* _RECORDS_:
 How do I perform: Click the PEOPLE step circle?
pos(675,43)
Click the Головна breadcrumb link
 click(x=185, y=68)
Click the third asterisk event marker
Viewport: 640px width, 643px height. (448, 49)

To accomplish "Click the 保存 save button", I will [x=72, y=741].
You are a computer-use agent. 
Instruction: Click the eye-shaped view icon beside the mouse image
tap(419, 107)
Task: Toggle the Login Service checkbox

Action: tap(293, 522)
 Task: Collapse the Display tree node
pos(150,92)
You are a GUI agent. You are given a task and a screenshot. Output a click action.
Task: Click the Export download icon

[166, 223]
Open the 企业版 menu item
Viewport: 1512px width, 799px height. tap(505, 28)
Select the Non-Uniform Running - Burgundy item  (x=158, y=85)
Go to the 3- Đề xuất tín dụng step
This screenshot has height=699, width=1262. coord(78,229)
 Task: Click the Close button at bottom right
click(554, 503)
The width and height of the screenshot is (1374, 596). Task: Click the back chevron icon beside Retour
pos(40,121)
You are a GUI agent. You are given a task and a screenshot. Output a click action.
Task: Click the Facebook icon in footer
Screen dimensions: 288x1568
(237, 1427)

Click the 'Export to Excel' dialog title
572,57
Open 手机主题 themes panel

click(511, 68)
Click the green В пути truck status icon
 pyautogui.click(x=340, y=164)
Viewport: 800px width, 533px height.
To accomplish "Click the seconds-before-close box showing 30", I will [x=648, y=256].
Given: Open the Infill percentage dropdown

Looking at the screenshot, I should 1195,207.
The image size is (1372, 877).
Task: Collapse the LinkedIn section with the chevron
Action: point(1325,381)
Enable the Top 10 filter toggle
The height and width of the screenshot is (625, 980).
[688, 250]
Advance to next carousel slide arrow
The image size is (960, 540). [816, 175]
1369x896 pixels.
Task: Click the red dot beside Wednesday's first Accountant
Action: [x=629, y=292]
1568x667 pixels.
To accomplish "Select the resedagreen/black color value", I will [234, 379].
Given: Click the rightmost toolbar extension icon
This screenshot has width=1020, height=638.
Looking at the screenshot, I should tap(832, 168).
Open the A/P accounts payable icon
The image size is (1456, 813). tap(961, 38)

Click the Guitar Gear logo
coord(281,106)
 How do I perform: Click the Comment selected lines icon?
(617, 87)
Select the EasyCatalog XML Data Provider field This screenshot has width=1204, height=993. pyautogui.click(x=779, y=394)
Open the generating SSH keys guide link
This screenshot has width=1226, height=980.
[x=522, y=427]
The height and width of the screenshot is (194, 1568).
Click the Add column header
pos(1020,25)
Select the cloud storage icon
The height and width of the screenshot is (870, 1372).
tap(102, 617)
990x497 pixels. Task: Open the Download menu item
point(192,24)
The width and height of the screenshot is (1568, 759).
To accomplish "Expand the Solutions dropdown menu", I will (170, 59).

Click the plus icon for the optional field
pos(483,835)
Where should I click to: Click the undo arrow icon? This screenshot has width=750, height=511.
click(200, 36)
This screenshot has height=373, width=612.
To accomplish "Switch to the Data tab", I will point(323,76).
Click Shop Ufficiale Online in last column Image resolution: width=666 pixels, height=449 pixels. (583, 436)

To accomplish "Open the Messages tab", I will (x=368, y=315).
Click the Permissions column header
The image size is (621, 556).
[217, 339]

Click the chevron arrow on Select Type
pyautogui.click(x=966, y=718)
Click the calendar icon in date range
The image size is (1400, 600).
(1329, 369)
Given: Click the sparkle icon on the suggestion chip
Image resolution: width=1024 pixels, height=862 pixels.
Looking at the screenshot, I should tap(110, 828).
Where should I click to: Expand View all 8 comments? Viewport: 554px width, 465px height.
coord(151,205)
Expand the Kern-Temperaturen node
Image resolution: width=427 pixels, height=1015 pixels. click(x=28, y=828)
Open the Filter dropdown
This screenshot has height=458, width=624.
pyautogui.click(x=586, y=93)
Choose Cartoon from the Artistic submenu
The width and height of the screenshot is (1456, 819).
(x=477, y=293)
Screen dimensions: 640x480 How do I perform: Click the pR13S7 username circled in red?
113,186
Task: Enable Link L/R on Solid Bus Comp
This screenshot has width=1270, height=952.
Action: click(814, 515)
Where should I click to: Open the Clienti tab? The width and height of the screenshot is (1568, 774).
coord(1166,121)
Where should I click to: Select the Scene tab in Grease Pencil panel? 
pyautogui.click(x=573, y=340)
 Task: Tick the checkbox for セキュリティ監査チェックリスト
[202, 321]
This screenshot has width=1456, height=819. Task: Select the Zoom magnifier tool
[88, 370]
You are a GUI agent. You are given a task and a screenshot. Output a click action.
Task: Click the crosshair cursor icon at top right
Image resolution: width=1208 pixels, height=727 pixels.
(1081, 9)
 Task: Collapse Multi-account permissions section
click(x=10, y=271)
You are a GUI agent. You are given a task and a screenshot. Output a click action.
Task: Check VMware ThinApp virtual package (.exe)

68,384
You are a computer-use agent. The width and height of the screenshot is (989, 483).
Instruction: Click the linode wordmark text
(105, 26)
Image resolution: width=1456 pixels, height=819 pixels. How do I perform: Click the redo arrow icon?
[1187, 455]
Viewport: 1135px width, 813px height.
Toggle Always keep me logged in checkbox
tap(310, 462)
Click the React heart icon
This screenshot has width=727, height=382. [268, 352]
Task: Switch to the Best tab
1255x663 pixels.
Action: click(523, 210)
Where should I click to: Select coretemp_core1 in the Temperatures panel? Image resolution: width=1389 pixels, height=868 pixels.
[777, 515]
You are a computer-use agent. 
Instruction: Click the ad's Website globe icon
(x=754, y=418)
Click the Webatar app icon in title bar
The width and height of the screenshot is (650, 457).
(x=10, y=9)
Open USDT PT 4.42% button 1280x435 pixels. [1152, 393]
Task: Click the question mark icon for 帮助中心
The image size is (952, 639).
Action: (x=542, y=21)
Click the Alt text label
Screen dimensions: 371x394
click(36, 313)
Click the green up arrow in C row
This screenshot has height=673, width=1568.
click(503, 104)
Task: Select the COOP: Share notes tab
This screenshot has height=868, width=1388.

* _TO BE DONE_: Rewrite as a numbered list the lines from the line containing "Click the green В пути truck status icon" up to and including the line containing "will [x=648, y=256].", omitting any blank lines.

* _EXERCISE RESULT_:
1. Click the green В пути truck status icon
2.  pyautogui.click(x=340, y=164)
3. Viewport: 800px width, 533px height.
4. To accomplish "Click the seconds-before-close box showing 30", I will [x=648, y=256].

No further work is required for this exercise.